MR. McCLELLAN: No, I think what I said last — and look what I said —
Q So you’ve added the words, “legal proceeding.”
MR. McCLELLAN: Well, now there is a legal proceeding.
Q So you’re adding the words, “legal proceeding,” to the formulation.
MR. McCLELLAN: That’s not — any time there is a legal proceeding such as that, we don’t discuss it. I mean, I think you can look back at —
Q Because —
MR. McCLELLAN: Because it’s a legal matter, and it’s before the courts.
Q The world is crawling with legal matters that the White House comments on all the time. What sets this apart?
MR. McCLELLAN: No, there are legal matters that occur all the time that we do not comment on, because they’re ongoing legal matters that are before the courts.
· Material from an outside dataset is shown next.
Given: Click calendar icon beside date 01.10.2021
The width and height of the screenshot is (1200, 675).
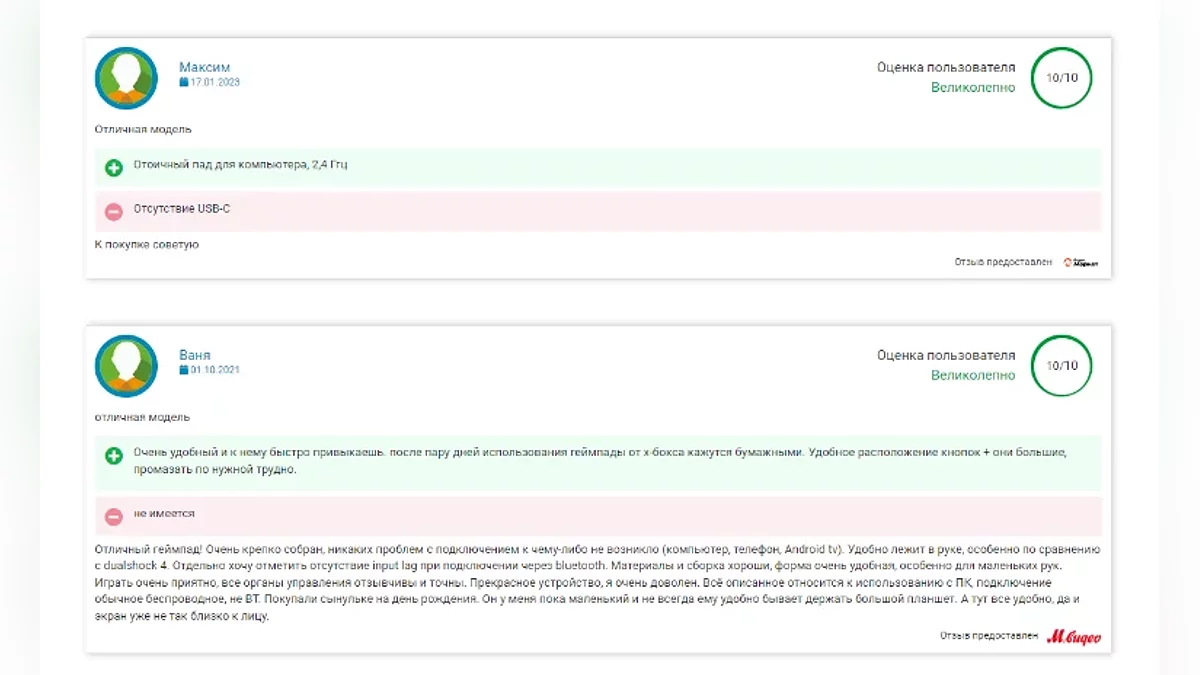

Remember, numerous times we’ve referred stuff to the Justice Department because it’s an ongoing legal proceeding.
Q What is the concern of the White House, they’re not commenting?
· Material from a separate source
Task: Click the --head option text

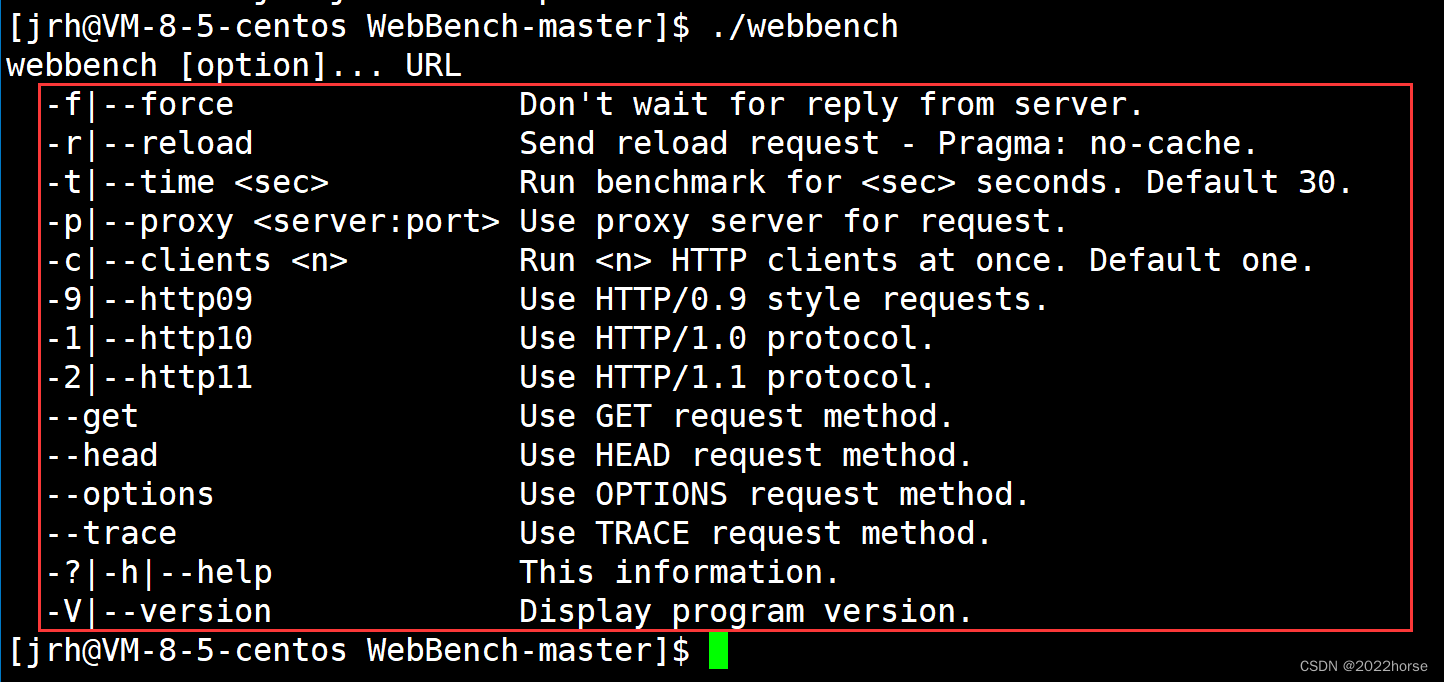Action: (x=102, y=455)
MR. McCLELLAN: Exactly what I said. Maybe you want to go back and look at my remarks, but we don’t want to prejudice the opportunity for there to be a fair and impartial trial.
Q Okay, because your remarks earlier had suggested that you didn’t want to influence an investigation that was ongoing.
MR. McCLELLAN: We don’t want to do that, either. We want to do our part to continue to cooperate, and that’s what we will do.
Q One more question, if I might, about the meeting this morning. Based on your past statements, I assume that delay of the implementation of the prescription drug bill is still off the table and was not discussed.
MR. McCLELLAN: Absolutely. In fact, we’re making good progress on the outreach efforts to America’s seniors. The sign up period will be beginning in a matter of just a couple of weeks, and then they will start realizing — they will start receiving those benefits, and significant savings on their prescription drugs beginning in January.
Q And rescinding parts of the highway bill was not discussed either this morning?
MR. McCLELLAN: I’ll have to check, John. I wasn’t at the breakfast, but I got a general readout that I gave you, and I’d have to check on that specific — I don’t believe so, but I’d have to double-check.
All right, Steve will see you all this afternoon. I’ll be around if you need anything else, as well.